Esse ambiente, em sua visão, se desenha a partir de alguns elementos: “as pessoas sabem o que é esperado delas? elas têm os recursos dos quais precisam? têm a oportunidade de usar seus pontos fortes? têm a chance de se desenvolverem, aprenderem, crescerem e criarem relações fortes?”, afirma Clifton, citando uma metodologia criada pelo Gallup. “Porque, no fundo, se você trabalha em um ambiente onde odeia seus colegas, lhe asseguro que você está quase destinado a ser infeliz. E se você não é capaz de criar relacionamentos fortes, a chance de experimentar emoções negativas, como raiva, estresse, tristeza, dor física e ansiedade, é altíssima”, afirma Clifton.

No Brasil, os dados do Gallup mostram que as pessoas estão experimentando mais essas sensações, principalmente, de raiva e de estresse. Em 2021, o indicador de emoções negativas do país foi o mais alta na série do instituto. “A avaliação de 2022, que ainda não divulgamos, mostrará uma melhora nesses sentimentos entre os brasileiros, mas é algo bem sutil”. Não é só o trabalho que pesa negativamente hoje para os brasileiros. Clifton avalia que há um sofrimento ocasionado pelo ambiente politizado, pelo aumento da fome e uma sensação de corrupção generalizada. Este último aspecto sempre foi expressado pelos brasileiros entrevistados pelo Gallup.

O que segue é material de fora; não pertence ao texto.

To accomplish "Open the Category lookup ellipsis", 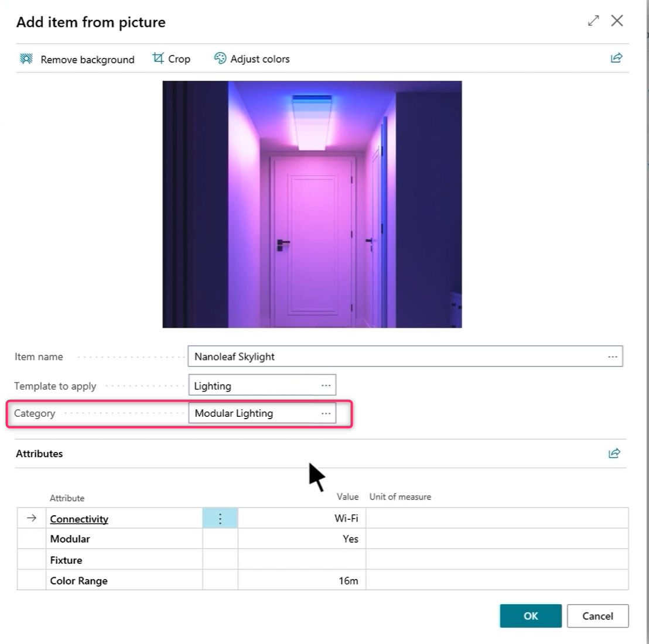I will click(326, 413).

“Quando se tem todos esses elementos cria-se uma espécie de caldeirão social, como o que ocorreu para a ascensão do Donald Trump [ex-presidente dos EUA]. Um cenário no qual as pessoas ficam frustradas não só com suas próprias vidas, mas também sentem que o sistema funciona contra elas.

Há 16 anos, em uma escala de 1 a 10, apenas 1,6% das pessoas classificavam a sua vida como a pior possível. Em 2021, esse número quadruplicou, atingindo 7,6%. Aumentou também a desigualdade em termos de bem-estar e felicidade: há uma diferença agora de 7,7 pontos entre os 20% que vivem muito bem (média de 8,9 na escala) e os 20% que disseram viver muito mal (média de 1,2). Esse ‘gap’ é o maior na história de rastreamento do Gallup, segundo Clifton.

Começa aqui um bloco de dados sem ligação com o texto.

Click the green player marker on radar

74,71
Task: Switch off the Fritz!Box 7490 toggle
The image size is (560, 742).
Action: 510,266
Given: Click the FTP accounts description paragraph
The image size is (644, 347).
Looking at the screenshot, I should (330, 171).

“Portanto, há uma desigualdade crescente entre os que têm e os que não têm uma vida boa, e este é um enorme problema. É uma desigualdade emocional que pode ou não estar conectada à desiguale econômica”, afirma.

Mas o que faz, afinal, uma vida ser boa?

Essa é uma das perguntas que Clifton tenta responder no livro. Dados dos 20% de pessoas que dizem, nas entrevistas do Gallup, viverem muito bem apontam para alguns elementos em comum. Essas pessoas aparentemente mais felizes acham que têm empregos ótimos, que estão financeiramente estáveis, que vivem em comunidades seguras (com infraestrutura e onde conseguem criar laços emocionais), se alimentam bem e estão fisicamente em forma. “E a lição aqui é que elas precisam desse conjunto, não é somente uma questão de dinheiro”, afirma. No pós-pandemia, analisa, também há uma revisão da chamada ‘hustle-culture’, que incentiva as pessoas a conquistarem rápido e encoraja funcionários a trabalharem o máximo que puderem, incluindo finais de semana, para prosperarem. “Penso que é um momento para muitos indivíduos refletirem sobre isso porque existem pessoas obcecadas pelo trabalho, que dão peso para isso, mas também não vejo mal se é o que faz, de fato, essas pessoas felizes. O que precisamos, no fundo, é entender que a noção de bem-estar é muito mais subjetiva do que o que as estatísticas tradicionais capturam”.

Nesse aspecto, ele analisa no livro novas formas para mensurar felicidade e bem-estar, defendendo que indicadores de desenvolvimento econômico e social, do PIB à taxa geral de desemprego, não capturam como as pessoas estão vivendo suas vidas.

Clifton diz que vê a felicidade como “uma emoção efêmera ou alegria fugaz” e acha que líderes deveriam olhar mais para o bem-estar geral. “Não acho que o foco das pessoas, no fundo, seja a felicidade no trabalho. Elas estão buscando bem estar e a melhor maneira de medir isso é através do conceito de engajamento, algo que o próprio Daniel Kahneman [psicólogo e Nobel de Economia] defende”, afirma. “E, para mim, as pessoas se engajam quando trabalham em um ambiente próspero, têm acesso a empregos ótimos e são reconhecidas pelo que fazem.